Temperature profiles from 3D simulations for SEG operation without (OP1) and with (OP10) hydrogen enhancement downstream the gasifier.
Simulated local CO2 concentrations  inside the SEG reactors. Operation points without (OP1) and with (OP10) hydrogen enhancement downstream the gasifier.
Simulated local CO concentrations  inside the gasifier and local O2 concentrations inside the combustor. Operation points without (OP1) and with (OP10) hydrogen enhancement downstream the gasifier.

Scientific publications

Simulation of a sorbent enhanced gasification pilot reactor and validation of reactor model (Antti Pitkäojaa, Jouni Ritvanen, Selina Hafner, Timo Hyppänen, Günter Scheffknecht, Energy Conversion and Management, Volume 204, 2020)

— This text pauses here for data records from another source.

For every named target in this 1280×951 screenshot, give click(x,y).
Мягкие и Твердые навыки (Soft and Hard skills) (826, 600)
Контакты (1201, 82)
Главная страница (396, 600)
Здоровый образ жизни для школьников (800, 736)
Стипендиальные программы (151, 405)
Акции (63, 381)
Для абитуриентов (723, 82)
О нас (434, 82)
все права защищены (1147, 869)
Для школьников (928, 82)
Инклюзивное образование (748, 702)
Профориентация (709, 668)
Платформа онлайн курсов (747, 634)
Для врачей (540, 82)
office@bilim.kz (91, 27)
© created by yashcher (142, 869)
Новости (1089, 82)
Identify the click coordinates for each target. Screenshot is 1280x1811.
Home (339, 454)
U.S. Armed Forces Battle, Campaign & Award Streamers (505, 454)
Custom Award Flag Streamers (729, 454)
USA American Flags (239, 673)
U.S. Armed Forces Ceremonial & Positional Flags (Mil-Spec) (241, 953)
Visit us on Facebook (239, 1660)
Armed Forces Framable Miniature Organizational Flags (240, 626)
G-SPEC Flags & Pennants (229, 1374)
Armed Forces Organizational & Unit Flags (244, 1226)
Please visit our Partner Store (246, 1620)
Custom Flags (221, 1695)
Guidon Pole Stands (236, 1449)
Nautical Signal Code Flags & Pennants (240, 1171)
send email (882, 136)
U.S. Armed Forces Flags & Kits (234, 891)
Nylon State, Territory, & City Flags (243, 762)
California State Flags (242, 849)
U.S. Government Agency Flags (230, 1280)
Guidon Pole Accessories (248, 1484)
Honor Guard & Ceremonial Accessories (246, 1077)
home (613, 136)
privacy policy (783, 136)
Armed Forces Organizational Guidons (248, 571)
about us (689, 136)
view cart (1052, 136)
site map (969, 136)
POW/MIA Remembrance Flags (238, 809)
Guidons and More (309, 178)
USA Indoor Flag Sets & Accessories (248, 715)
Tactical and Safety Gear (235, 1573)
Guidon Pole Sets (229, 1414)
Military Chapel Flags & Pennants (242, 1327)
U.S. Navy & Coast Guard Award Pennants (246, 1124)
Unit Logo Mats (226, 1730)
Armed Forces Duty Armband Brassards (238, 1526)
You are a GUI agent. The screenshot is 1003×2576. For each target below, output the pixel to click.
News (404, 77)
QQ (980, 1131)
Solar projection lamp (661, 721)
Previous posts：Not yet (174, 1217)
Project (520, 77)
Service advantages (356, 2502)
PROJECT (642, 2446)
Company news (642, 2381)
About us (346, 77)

Sorption enhanced gasification (SEG) is a promising technology for production of a renewable feedstock gas for biofuel synthesis processes. The technology has been previously demonstrated at pilot scale. Scaling of the technology to an industrial size requires knowledge from governing phenomena. One-dimensional bubbling fluidized bed (BFB) reactor model was developed and validated against experimental data from 200kWth dual fluidized bed facility. Sub-models for biomass gasification, reactive bed material and fluidized bed hydrodynamics were incorporated into the model frame. The model gave satisfactory predictions for bed material conversion, temperature profiles and gas composition of the producer gas. The conducted validation improved understanding of bed material conversion, water–gas shift reaction and hydrodynamics and their role in SEG reactors. Further refinement and comprehensive validation of the model with additional data from the pilot is required. The knowledge from the comprehensive validation can be utilized in simulation of an industrial size reactor.